The Romantic - Page 38/112

"He can please himself."

"If Miss Redhead stays I shall stay."

"John will let you off like a shot, if you don't want to."

She turned to go and McClane called after her, "My offer remains open to you three."

Through the glass door she heard Sutton saying, "If you're right, McClane, I can't very well leave her with him, can I?"

Sutton was stupid. He didn't understand. Lying on her bed that night Charlotte made it out.

"Gwinnie--you know why McClane won't have John?"

"I suppose because Mrs. Rankin's keen on him."

"McClane isn't keen on Mrs. Rankin.... Can't you see he's trying to hoof John out of Belgium, because he wants all the glory to himself? We wouldn't do that to one of them, even if we were mean enough not to want them in it."

"He wanted Sutton."

"Oh, Sutton--He wasn't afraid of him.... When you think of the war--and think of people being like that. Jealous. Hating each other--"

* * * * *

You mightn't like Mrs. Rankin, Mrs. Rankin and McClane; but you couldn't say they weren't splendid.

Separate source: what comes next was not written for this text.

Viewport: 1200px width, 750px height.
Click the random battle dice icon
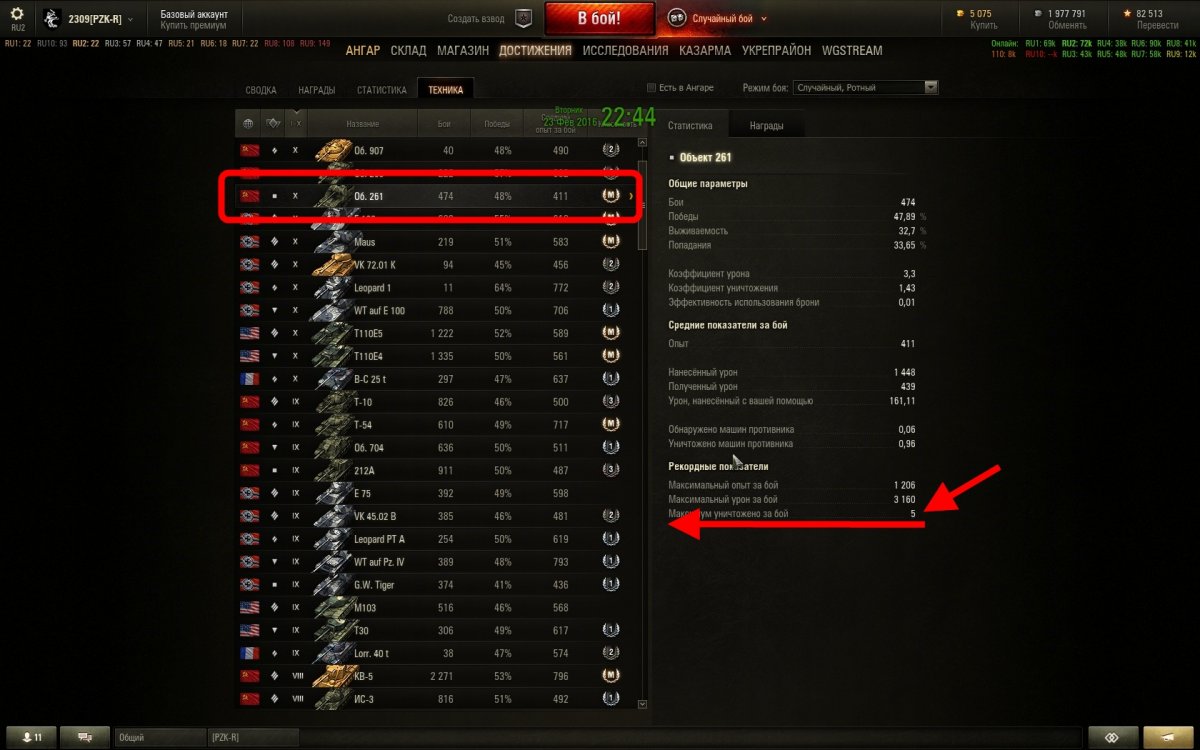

Five days had passed. On the third day the McClane Corps had been sent out. (Mrs. Rankin had not dined with the Colonel for nothing.) It went again and again. By the fifth day they knew that it had distinguished itself at Alost and Termonde and Quatrecht. The names sounded in their brains like a song with an exciting, maddening refrain. October stretched before them, golden and blank, a volume of tense, vibrating time.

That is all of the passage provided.